JAY CARNEY, WHITE HOUSE PRESS SECRETARY: The fact of the matter is this country is emerging from the worst recession since the Great Depression. The result of that terrible recession was dramatic increase in unemployment and a dramatic increase -- or an increase, rather, in the number of people who need assistance, needed assistance.



BOLLING: Well, OK. So, are things getting better or are they not? Because a couple of weeks ago, or a couple of days ago, we hear, oh, Obama is turning the economy around.
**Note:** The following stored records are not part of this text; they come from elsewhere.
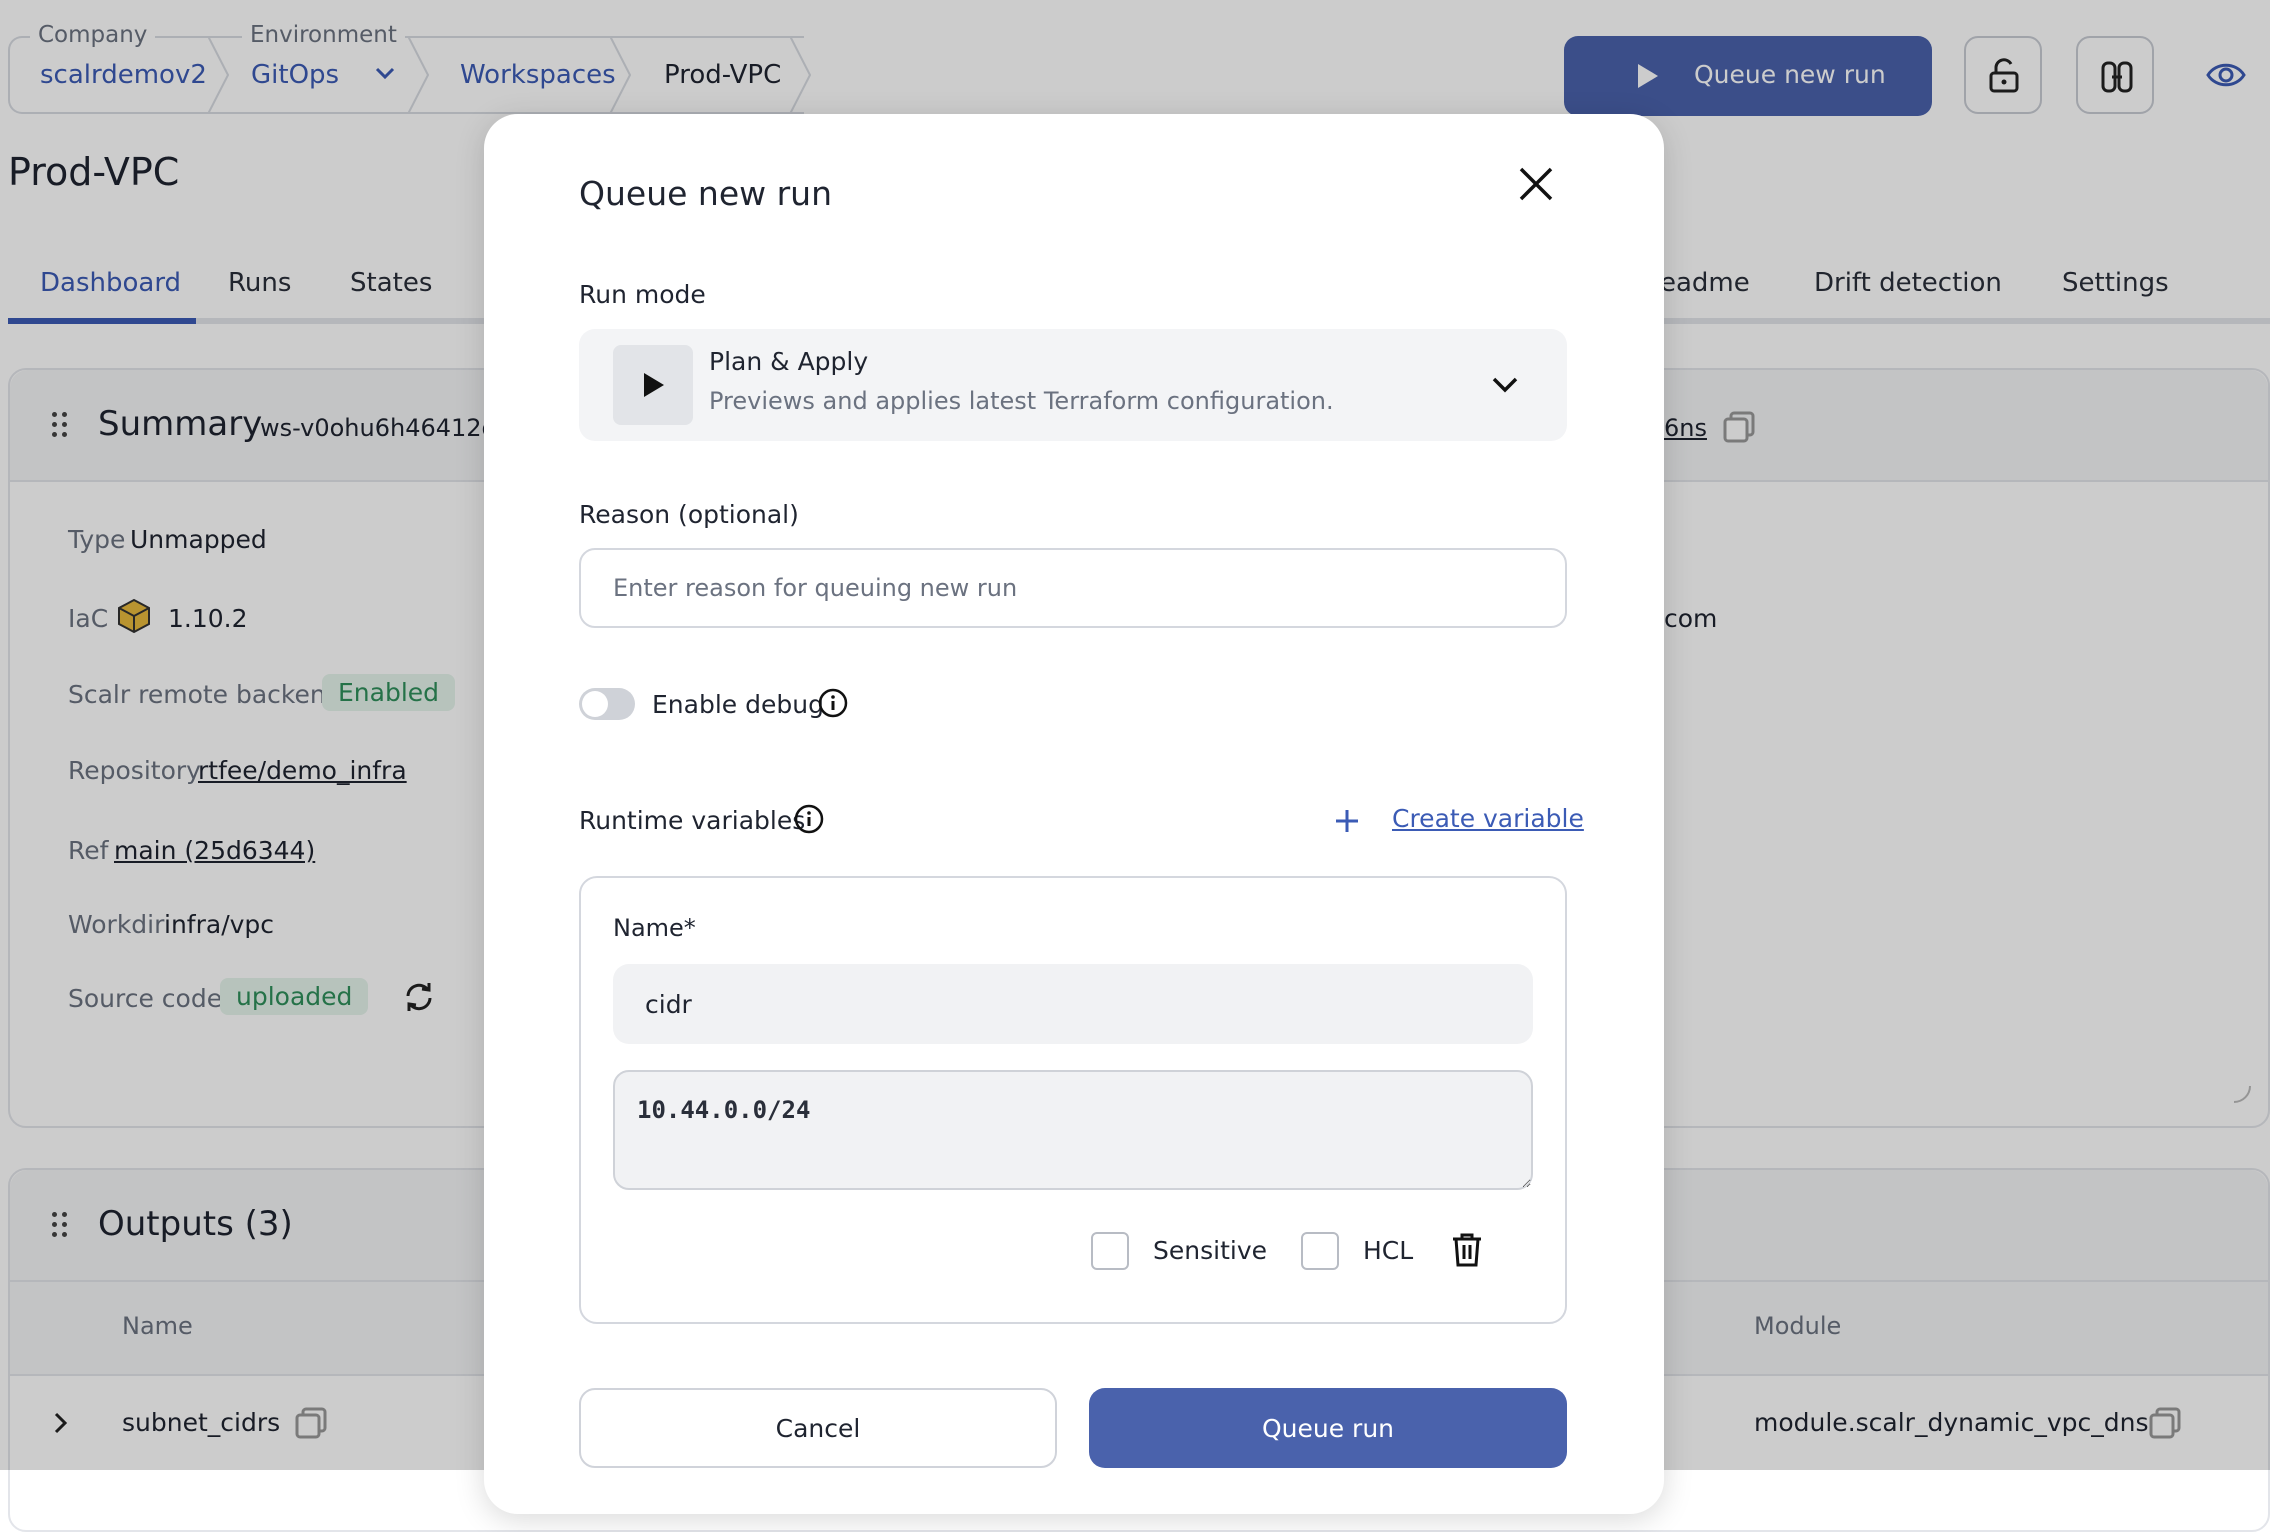  What do you see at coordinates (1467, 1250) in the screenshot?
I see `trash-icon` at bounding box center [1467, 1250].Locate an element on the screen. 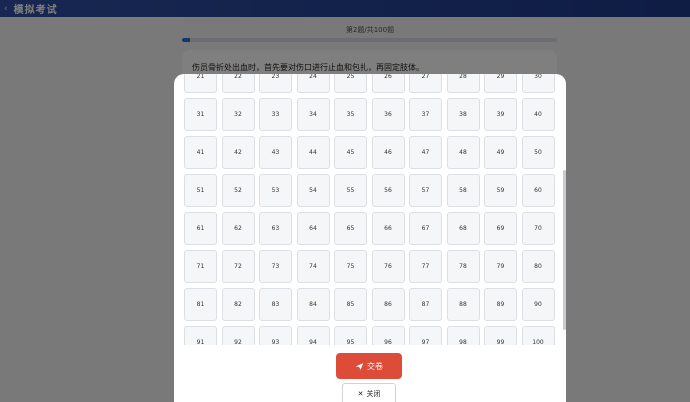  question-number-cell: 100 is located at coordinates (538, 336).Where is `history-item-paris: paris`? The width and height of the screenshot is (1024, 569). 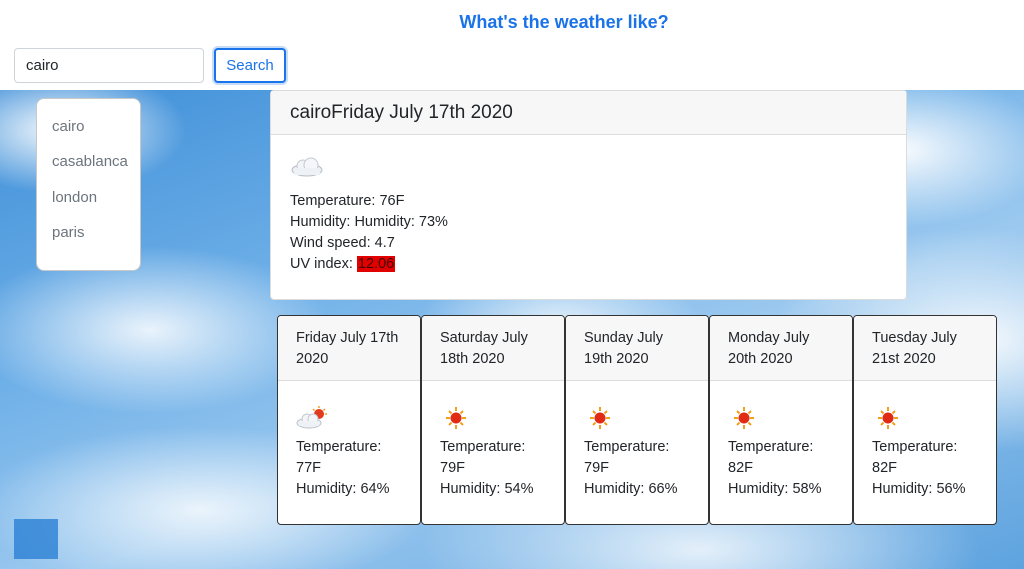
history-item-paris: paris is located at coordinates (96, 232).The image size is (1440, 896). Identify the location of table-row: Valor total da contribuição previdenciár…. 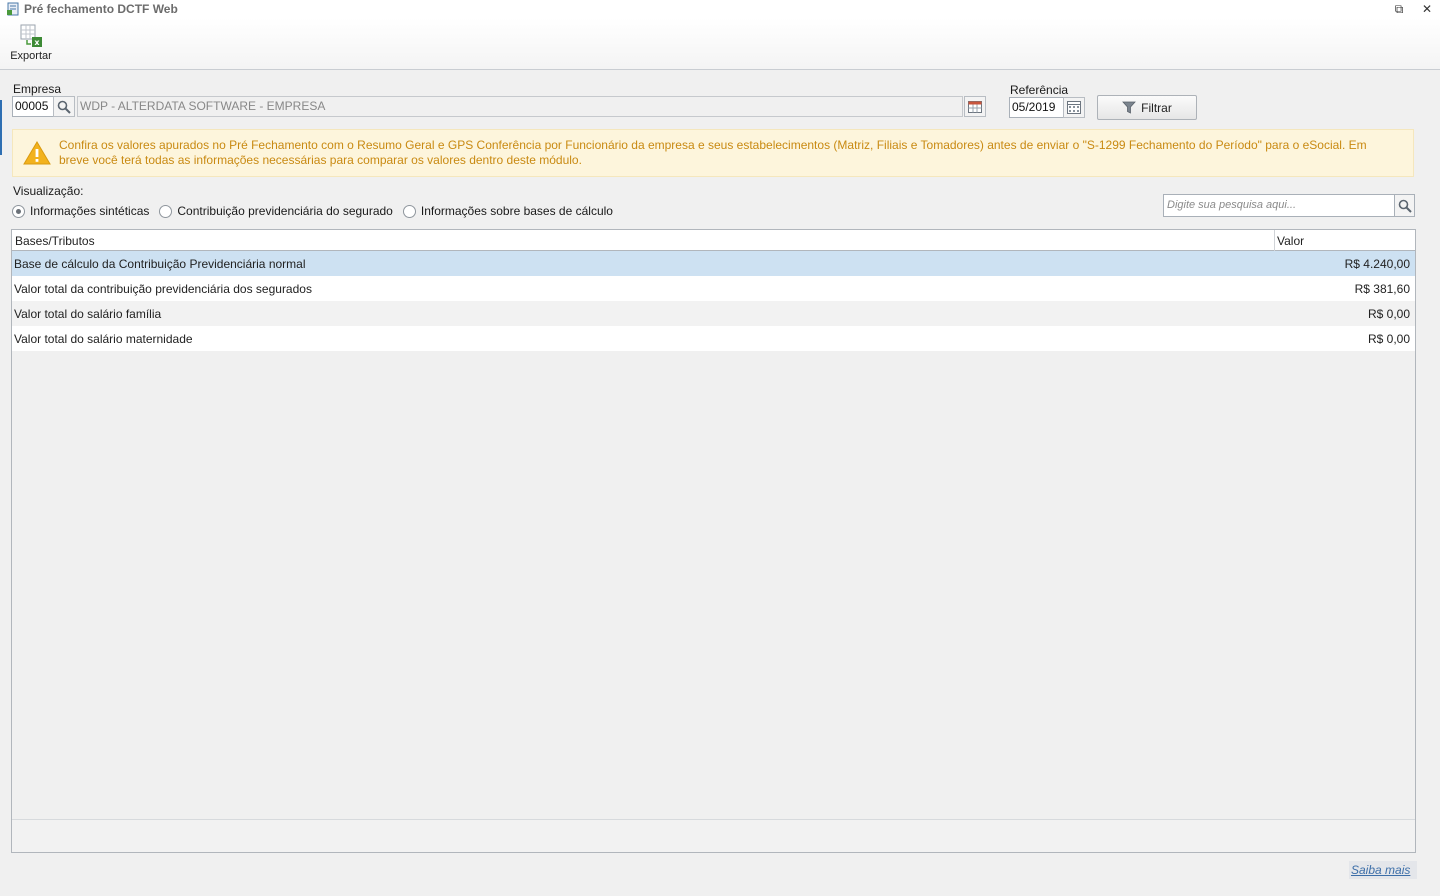
(714, 288).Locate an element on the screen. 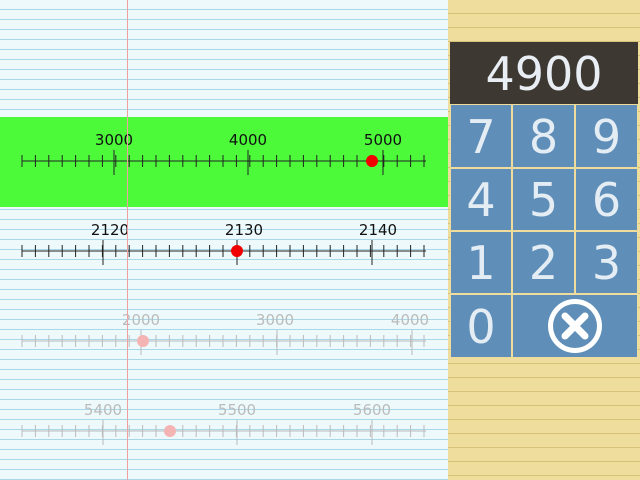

See how great things are getting.

If they're getting good, then why is food stamp usage gone up and --


TANTAROS: Just a couple of hours ago, "Wall Street Journal" reported, posted a story, nearly half of U.S. lives and household are receiving government benefit. That's half of the U.S. households.

WILLIAMS: Yes. But that's been -- by the way, that's been true for some time.

TANTAROS: But here's my issue on it.

WILLIAMS: But this is a conversation, by the way, that we should -- that's what you said earlier. It's about the economic stuff. Not about him being some food stamp president --

TANTAROS: He is using this as economic stimulus.

PERINO: I think Greg has a good point.

GUTFELD: The bigger point here is about education. Education sucks. What Newt Gingrich was trying to say is there's no future in a classroom for a kid.

So, when he can't go to school, where does he go? He's got two options. Selling drugs or getting a job. Unfortunately, in our country, we don't allow kids to get a job at a certain age, but you can sell drugs at any age. That's all he's saying.

He's saying, give them an opportunity besides the street, because the school sucks and the street is deadly. Isn't that what he is saying?

WILLIAMS: Well, you know what? I agree to that.

TANTAROS: It's exactly what he's saying.



WILLIAMS: If that's the case, you should interpret for him because that's not what came to my ears. You know, I get upset when I see these kids. They all want to be NBA stars, rap stars.

TANTAROS: They're on their Xboxes. This is all kids.

WILLIAMS: They don't value education. That angers me. But that's not what I heard.

I didn't hear a respectful suggestion, let's -- I got to do this.

TANTAROS: I was going to say, I also heard an economic message from Gingrich, too, which was we're paying these janitors, union janitors a lot of money. You can get 37 kids volunteering after school and you don't have to pay the janitor and your teaching kids a lesson.

PERINO: Janitor is probably feeding the family. So --

TANTAROS: Feeding it expensively on the union salary.

WILLIAMS: I got to go. I got to go. We got to pay some bills.